TAREFAS:
• 1. Responda com base no texto sobre as eleições no Funchal:
(a) Quem encabeçava a coligação "Mudança" que venceu as eleições para a Câmara Municipal do Funchal em 2013?
(b) Que cargo abandonou Pedro Calado para se candidatar ao lugar de edil funchalense?
(c) Segundo as declarações referidas, o que motivou a demissão de Paulo Cafôfo da presidência do PS-Madeira?
• 2. Traduza para inglês esta frase do texto sobre as eleições no Funchal: "Os estudos comprovam que quem detém o poder, os chamados incumbentes, partem em vantagem."
• 3. Transcreva fielmente o trecho do texto sobre as eleições no Funchal que vai desde "A avaliar pelas" até "ter sido alimentada.", inclusive.

--- EXCERTO DA PÁGINA ---

Quando em 2013 a coligação denominada “Mudança”, encabeçada por Paulo Cafôfo, venceu surpreendentemente as eleições para a Câmara Municipal do Funchal, a expectativa de muitos dos que ambicionam viver no plano regional numa democracia, que não se limite a ser apenas mais ou menos formal, ganhou um particular ânimo. Reforçado, naturalmente, com nova vitória registada quatro anos volvidos.
A importância eleitoral da principal autarquia da Região, a do Funchal, é por demais evidente. Com a sua perda, em 2013, em circunstâncias muito particulares – profunda divisão interna e os gravíssimos efeitos no tecido económico e social decorrentes do Plano de Ajustamento Económico e Financeiro -, o PSD percebeu que a sua eternização no poder regional poderia vir a ficar em causa. Por isso, nas eleições autárquicas subsequentes, procurou apostar fortemente na sua reconquista. Fê-lo em 2013 com a até então secretária regional dos Assuntos Sociais, Rubina Leal, mas perdeu. E voltou a fazê-lo em Setembro último com Pedro Calado que abandonou a vice-presidência do governo regional para se candidatar ao lugar de edil funchalense. O objectivo era óbvio: a reconquista da autarquia. Desta feita com uma vantagem adicional, surgindo coligado com o CDS, ao contrário do que sucedera em 2017.
Os estudos comprovam que quem detém o poder, os chamados incumbentes, partem em vantagem. Por outras palavras, não é a oposição que ganha eleições, é o poder que as perde.
Com certeza que terão sido diversos os factores que pesaram neste desfecho. E independentemente do natural desgaste que decorre do exercício do poder, a aposta por parte do edil perdedor numa equipa praticamente toda ela nova, ainda por cima composta por desconhecidos para a maior parte dos eleitores, deve ter contribuído para um efeito contrário ao pretendido.
A avaliar pelas declarações entretanto produzidas, a derrota no Funchal motivou a demissão de Paulo Cafôfo da presidência do PS-Madeira. O que não deixa de ser contraditório para quem simultaneamente considerou que a mesma não é da sua responsabilidade. De resto, convenhamos, a conquista de mais Câmaras Municipais, para além das que já dispunha anteriormente, não era expectável, mesmo que uma sondagem do “Diário de Notícias” relativamente ao Porto Santo – que falhou redondamente – possa ter sido alimentada.
Por outro lado, as declarações que o mesmo Cafôfo proferiu, aquando do seu regresso à escola onde lecciona, deixam antever que admite um regresso. Quiçá, está à espera de um apelo das hostes partidárias, ou que outrem lhe ceda o lugar em 2023, à semelhança do que fez Emanuel Câmara em 2019. O homem, às tantas julga-se uma espécie de D. Sebastião do PS/M. Ou, então, está convencido que a mesma água passa duas vezes por debaixo da ponte.

--- DADOS FORNECIDOS ---

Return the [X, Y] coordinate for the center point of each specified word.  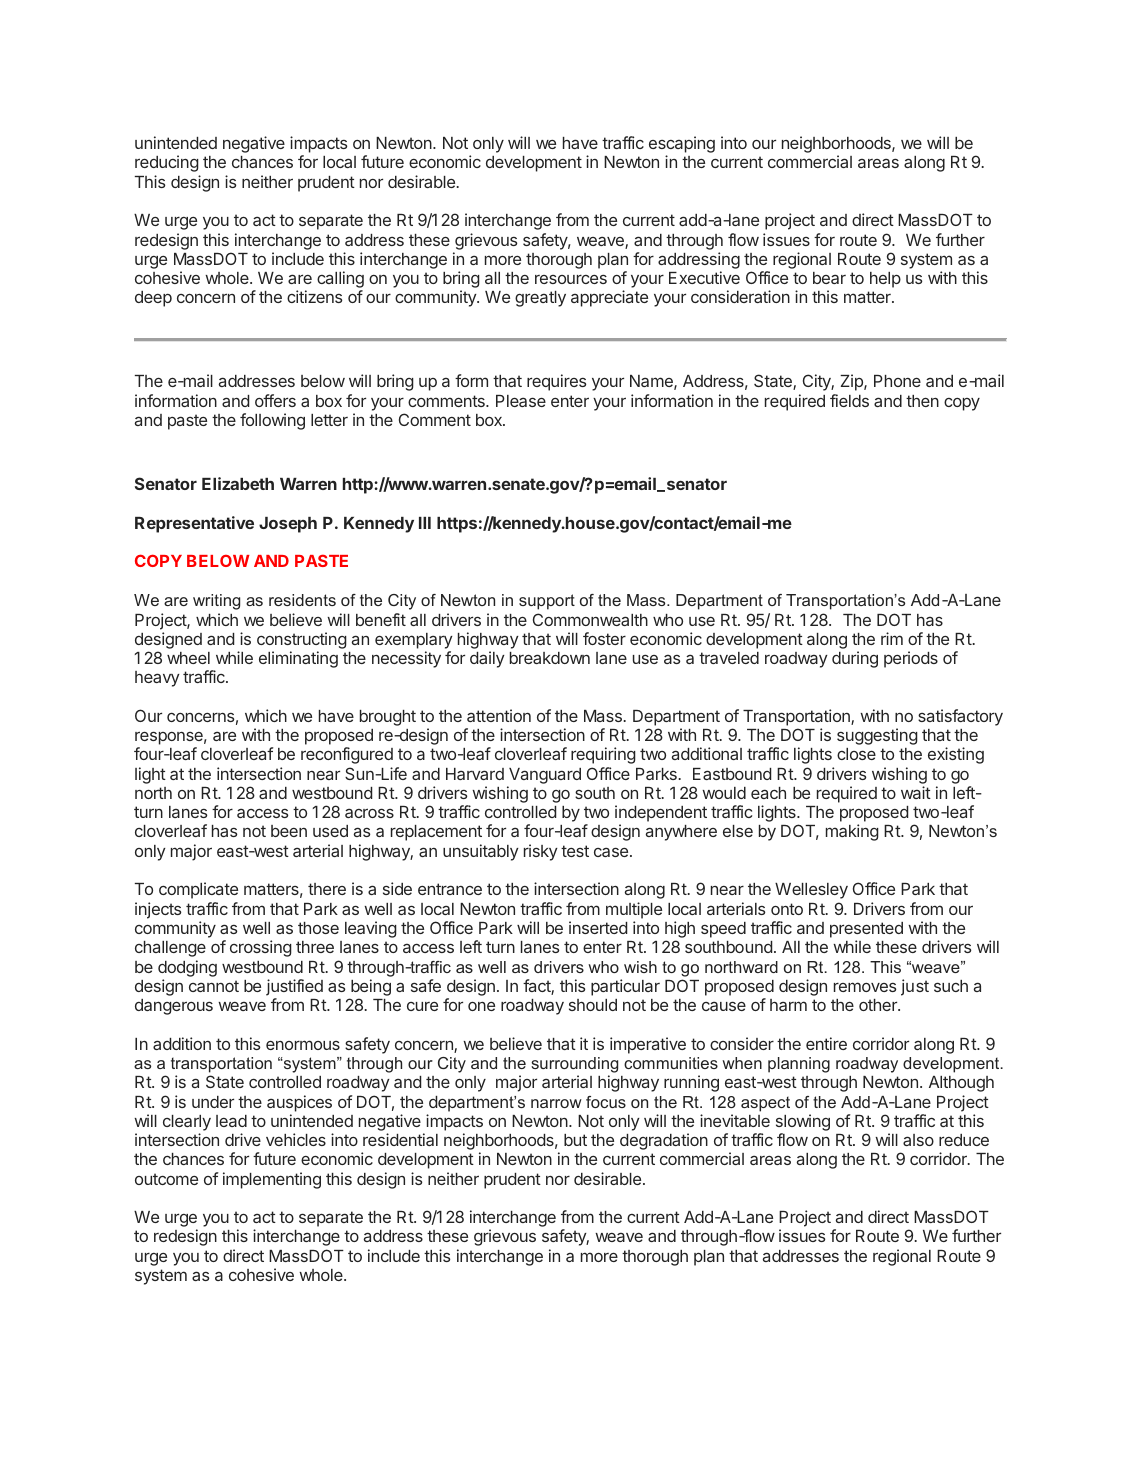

---

RESPOSTAS POR TAREFA:
• 1.
(a) Paulo Cafôfo.
(b) A vice-presidência do governo regional.
(c) A derrota no Funchal.

• 2. Studies show that those who hold power, the so-called incumbents, start out with an advantage.

• 3.
A avaliar pelas declarações entretanto produzidas, a derrota no Funchal motivou a demissão de Paulo Cafôfo da presidência do PS-Madeira. O que não deixa de ser contraditório para quem simultaneamente considerou que a mesma não é da sua responsabilidade. De resto, convenhamos, a conquista de mais Câmaras Municipais, para além das que já dispunha anteriormente, não era expectável, mesmo que uma sondagem do “Diário de Notícias” relativamente ao Porto Santo – que falhou redondamente – possa ter sido alimentada.